This is an admittedly bizarre title choice for someone who once bawled her head off when taken on a fishing trip as a child (early indication of a future vegetarian). But the words came to me the other day when I realized that – as much as I like to think I’m a “go with the flow” kind of gal – I’m still prone to giving in to the temptation to put my dreams in a headlock and wrestle them down the path I’m oh-so-sure is the best one.
Of course, the wiser part of me knows this is a recipe for disaster (or at least disappointment). But sometimes the id screams like a toddler being forcibly removed from the toy aisle and the hubris of me insisting on doing things my way prevails.
So…what to say about why I haven’t posted in a few months? I could point to everything from family drama that ended with a relative in rehab to the standard-issue workload that comes with adulting. Maybe throw in toiling over a final edit on my novel and some good old-fashioned writer’s block to make it an airtight case.
But while all of the above events may be true, they’re still excuses. And if I championed them, I’d be creating an absurd rationale for why I’m not doing the one thing that makes me feel the most alive: putting words on a page.
So, why do we go silent on our life’s passions?
“No artist is pleased. There is no satisfaction whatever at any time. There is only a strange, divine dissatisfaction, a blessed unrest that keeps us marching and makes us more alive than the others.” – Martha Graham
You may not be redefining the world of dance like Martha did (my own musically-induced gyrations have prompted people to ask if they should call 911), but there is a bit of habitual dissatisfaction in all of us.
And I think it’s awesome.
But I didn’t always feel that way.
When I was a kid, I thought being famous had to be the best job in the world: everyone taking your picture, clamoring for your autograph and hanging on your every word. Never a moment of insecurity or doubt about your self-worth or inherent awesomeness.
I remember my last night as a grade-schooler, unable to sleep as I pondered my upcoming first day on the big bad junior high campus. Instead of the same familiar pack of munchkins I’d been running with since kindergarten, I’d now be forced to meet an entire legion of new students.
And I was terrified.
In this age of people sharing everything from their lunchtime burger to their family vacations on social media, it would seem that none of us have a problem being seen.
But being looked at isn’t the same as being truly seen.
It’s not a big risk to share a meme or join in the latest Facebook argument over whether we just swore in the savior of the free world or a misogynistic Cheeto.
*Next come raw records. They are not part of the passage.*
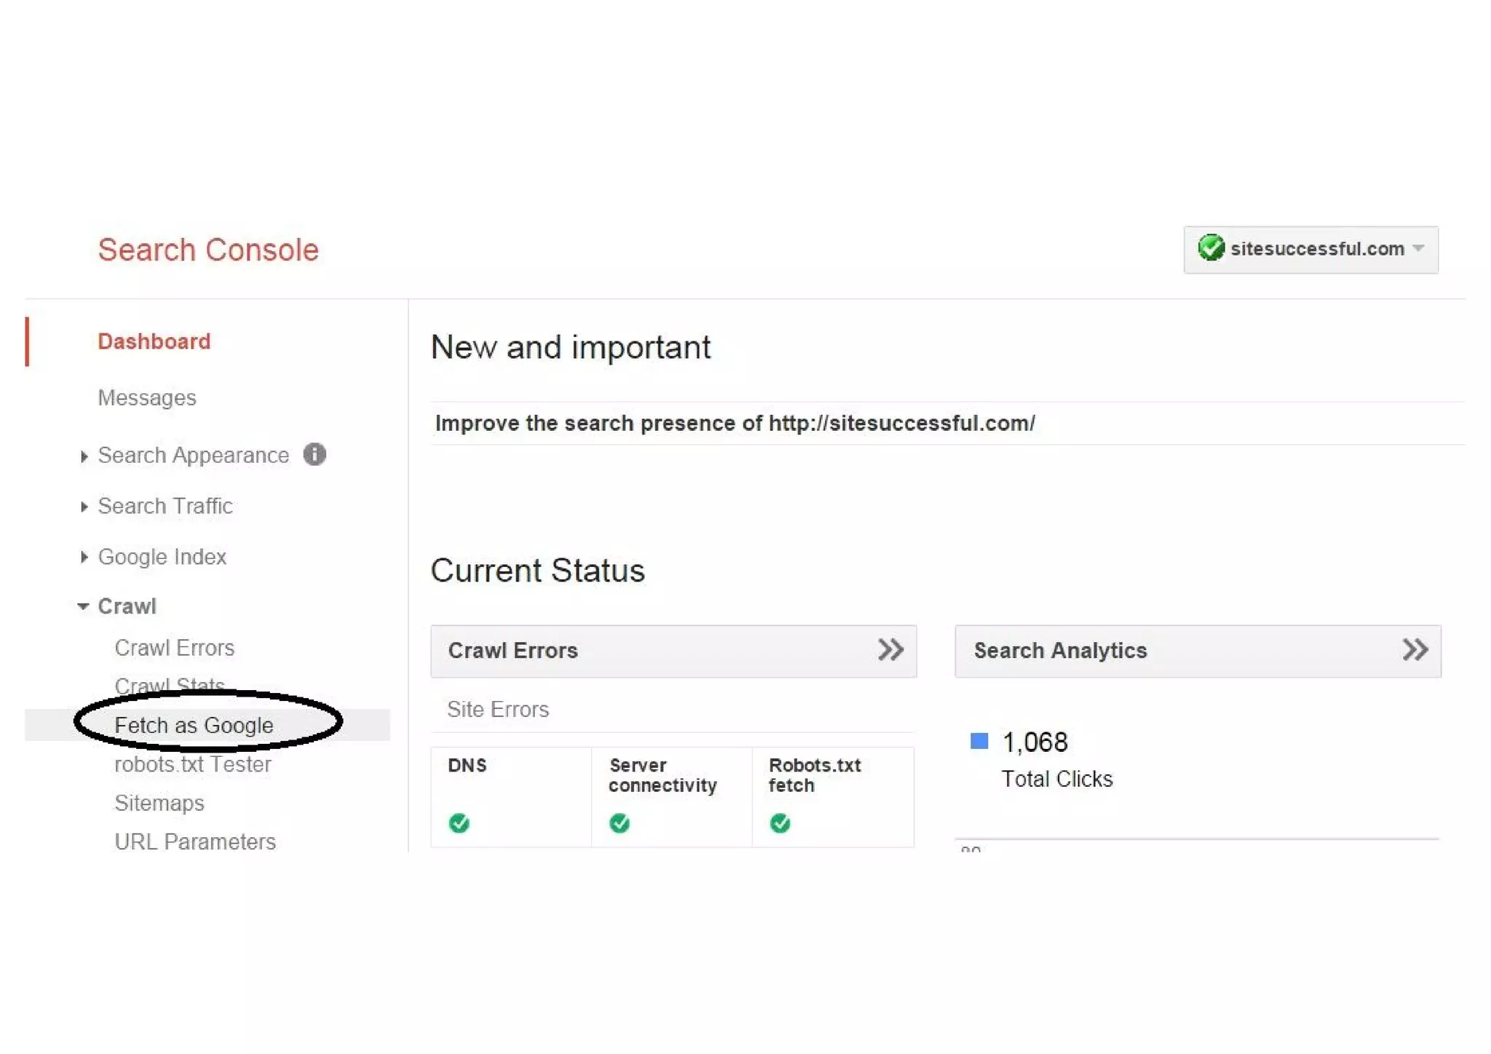Click the info icon beside Search Appearance
The image size is (1491, 1054).
coord(315,455)

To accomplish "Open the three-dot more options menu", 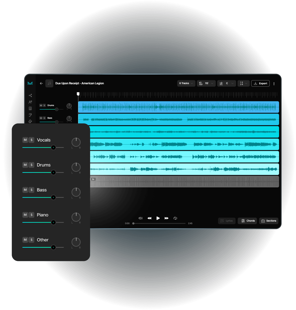I will coord(274,84).
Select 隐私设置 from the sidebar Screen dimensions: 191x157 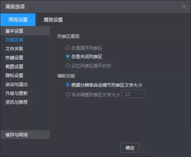click(25, 75)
But revealing your whole, true self to the world (and no, half-naked selfies don’t count)…that’s an entirely different animal.
And it’s easier said than done. I know, because I wasn’t willing to do it for a very long time.
Like, oh…for about four decades.
“I’m only human.”
I used to say that all the time. Usually when I was failing miserably at something and wanted to deflect any suggestion that I should step up my game.
“I can’t write a book. I’m too busy. “
“I can’t create a website. Technology hates me.”
“How am I supposed to eat a salad when a perfectly good pan of brownies is in grave danger of going stale?”
I’m only human.
But while those three little words provided me with a handy-dandy hall pass for avoidance, it always felt wrong. Like I was using my status as a mere mortal as an excuse to not rise higher. To achieve all that I knew I was capable of.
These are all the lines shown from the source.